During the mid 90's, Doug and I were deeply involved in what has proven to be one of the better projects of our careers in academic research computing. The decision was made to shut down our university's research MVS mainframe and move all projects, data, and users to a UNIX system. How to accomplish this without imposing down time on researchers was left as an exercise to the implementors -- us.

One of our self-imposed criteria was that researchers should have the opportunity to learn their way around UNIX and adjust their processes for the new environment without disrupting ongoing work on the mainframe. To that end, we set up a migration process that would pull MVS data sets from the backup system (so as not to interfere with "live" data sets users may be using) and copy them to an archive on the UNIX side. Users could check out copies from this archive and work with them under UNIX to hone their processes. If they screwed up the data, they could just check it out again from the archive.

We were a large SAS shop then; most of the research projects used SAS' data management and statistical capabilities extensively. We chose to use SAS on the mainframe side to manage the migration itself, tracking which data sets had been transfered or were in progress, and determining which were good candidates to go next. SAS also contained a communications component that could transfer the data sets from within SAS. Our research UNIX computer at the time was named "gibbs" (as were many universities' research computers) after Josiah Gibbs, who is considered the father of physical chemestry. Connecting from the mainframe's SAS to our UNIX box gibbs was extremely easy -- create a variable called "gibbs", assign gibbs' IP address to it as a string, and say "connect gibbs;". That worked like a charm, and we were transferring data.

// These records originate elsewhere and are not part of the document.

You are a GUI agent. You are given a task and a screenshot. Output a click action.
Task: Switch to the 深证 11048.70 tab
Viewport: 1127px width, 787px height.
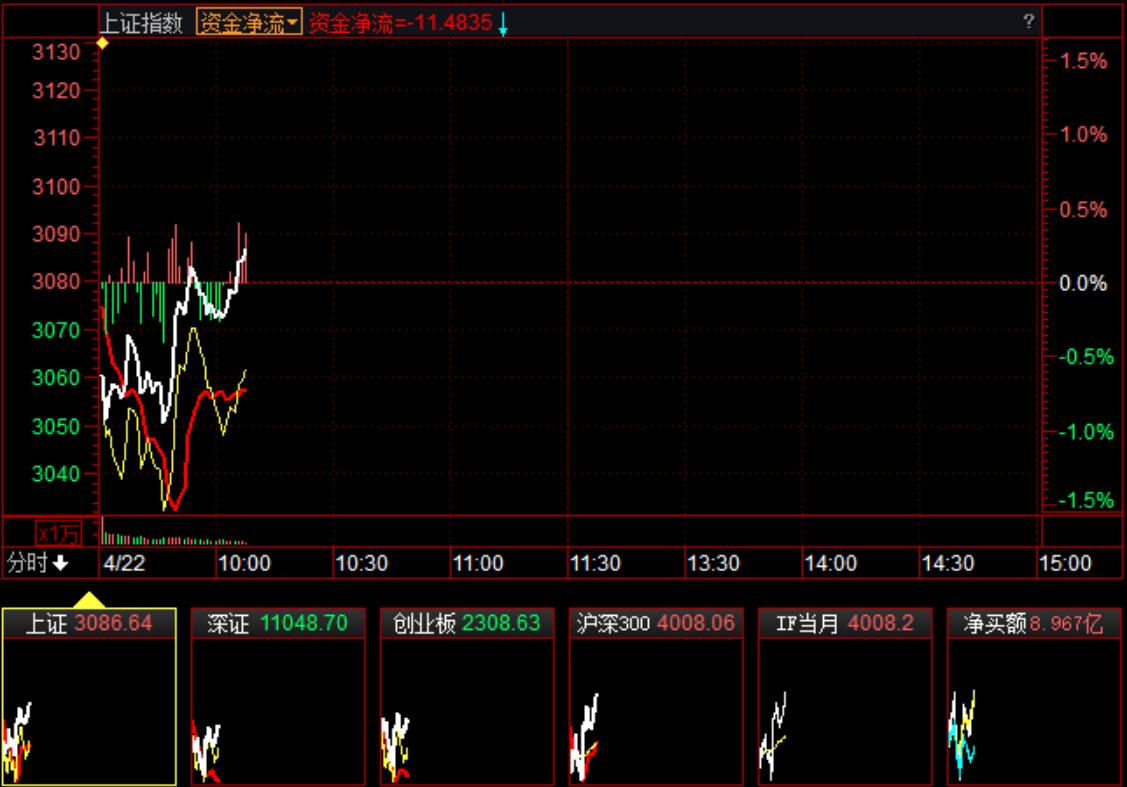(277, 624)
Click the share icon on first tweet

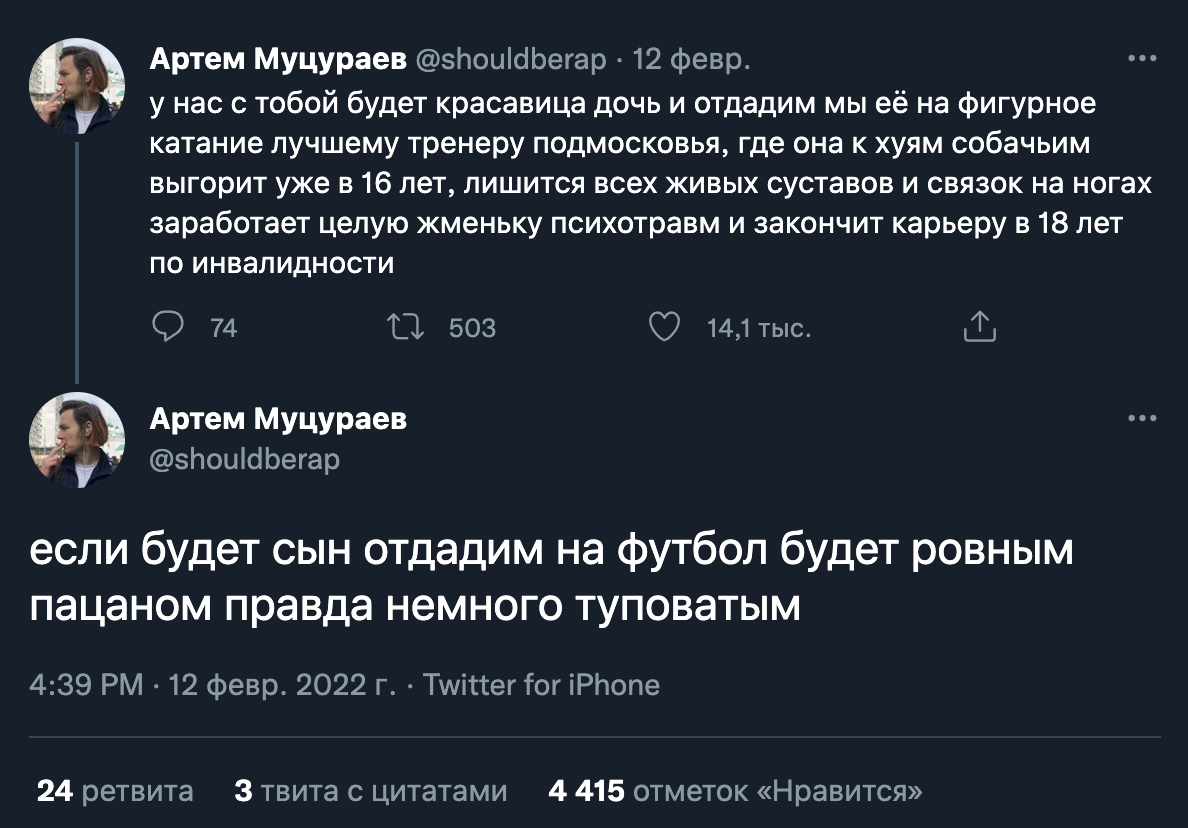pyautogui.click(x=979, y=327)
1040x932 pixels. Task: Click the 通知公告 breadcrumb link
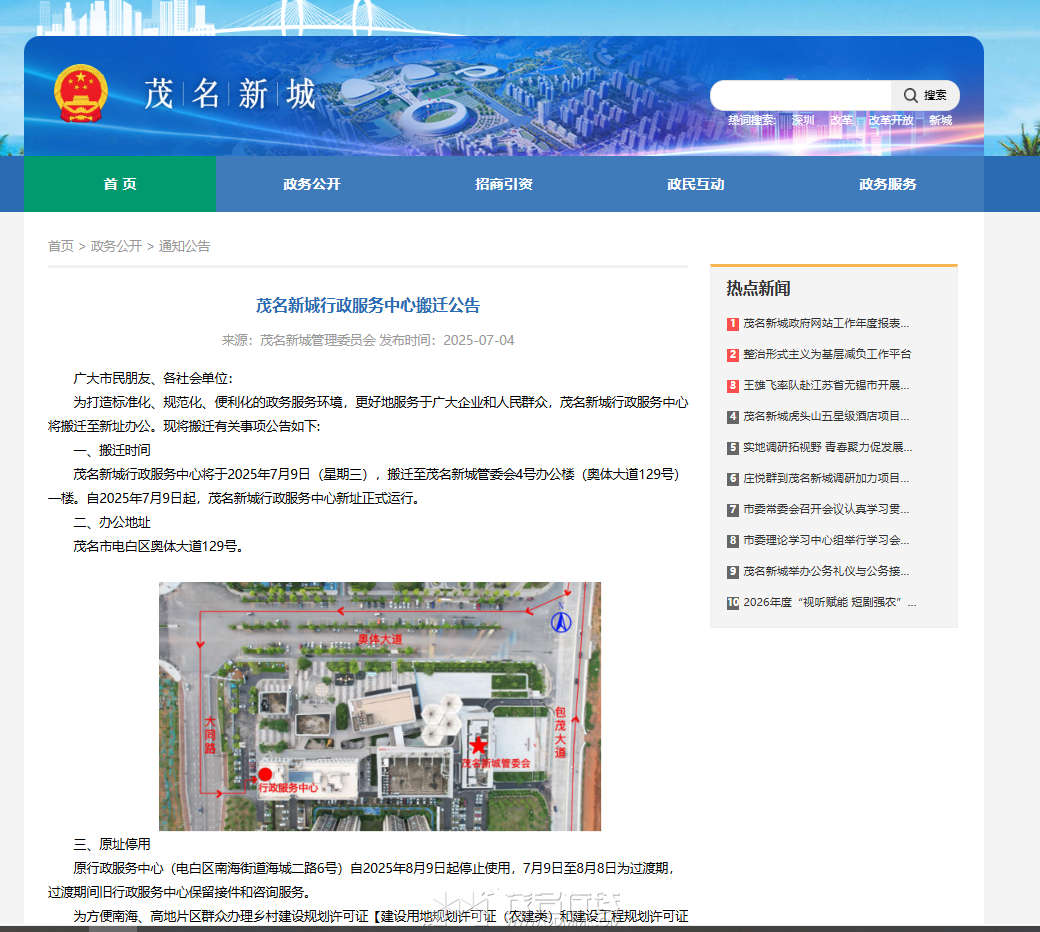(x=184, y=246)
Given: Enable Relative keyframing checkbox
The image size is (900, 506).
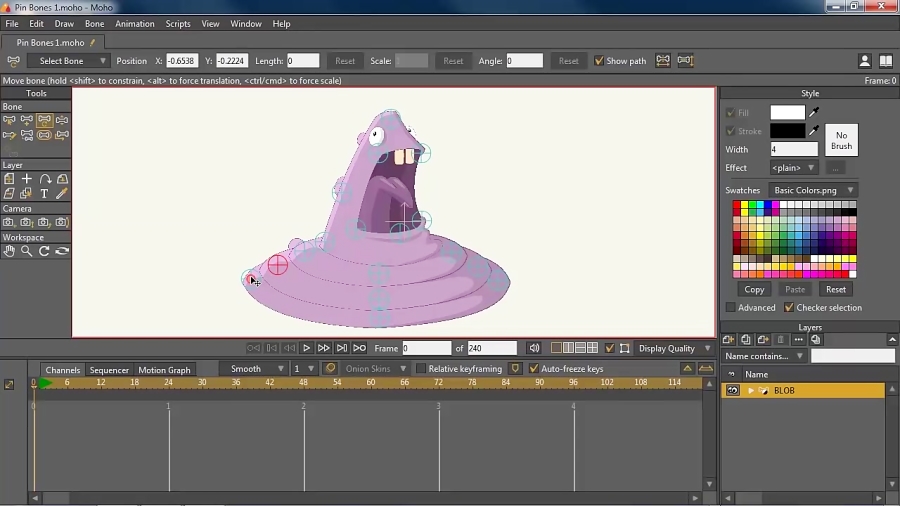Looking at the screenshot, I should point(421,369).
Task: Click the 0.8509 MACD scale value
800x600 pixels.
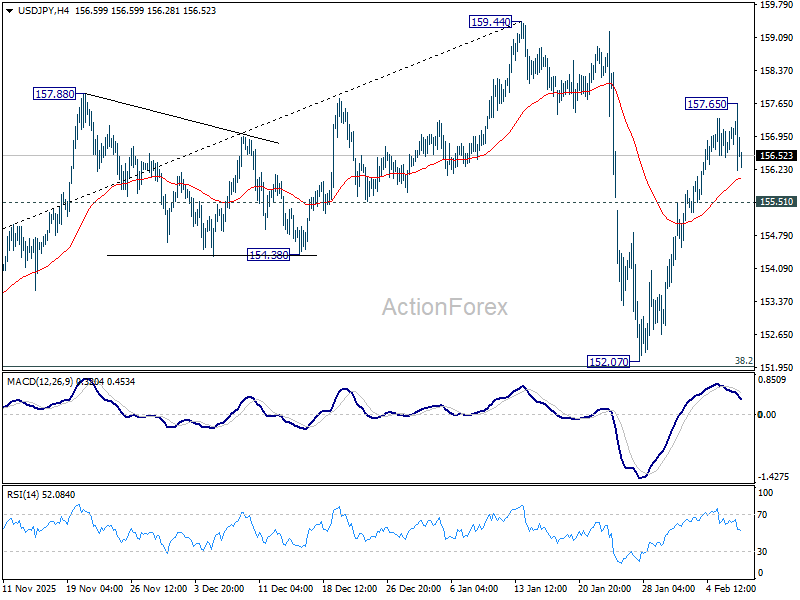Action: (x=770, y=381)
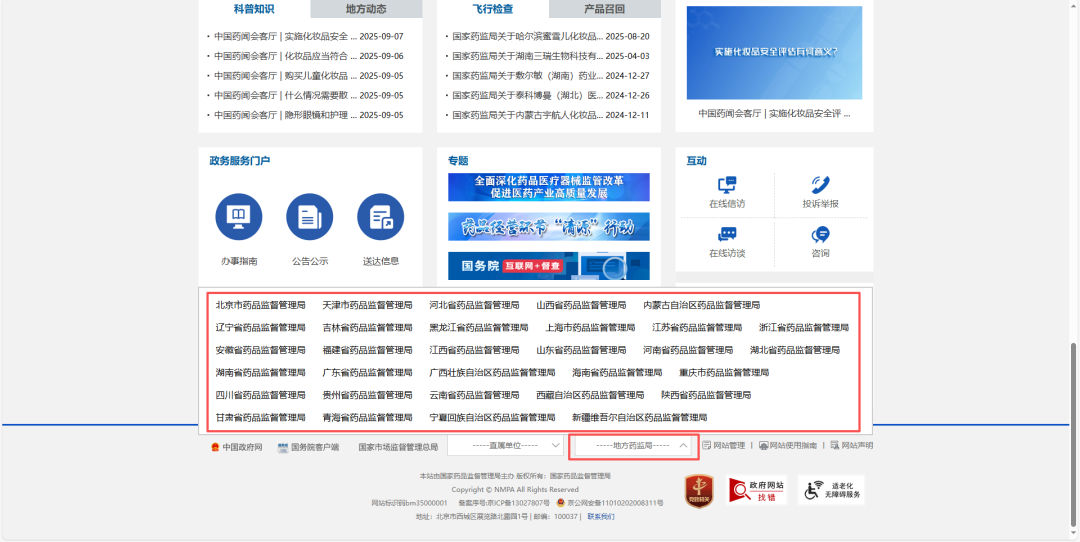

The problem was that were were using the public interface, which at the time was a mere 10Mbit connection that everybody had to share. Both machines were in the same machine room and both had unused fiber interfaces. If they were configured and directly connected, we should be able to transfer data over fiber without taking network bandwidth from users. So the interfaces were configured, and we changed the value of the "gibbs" variable to the fiber's private IP address, ran a test, and voilá, data sets migrated to their new home without a hitch. And so they did, day and night, 24 hours a day, for the next year. Whenever MVS users would update their data, and it was backed up, our system would pick up the change and copy the new version of the data set into the UNIX archive where users could check it out at their leisure. Life was good.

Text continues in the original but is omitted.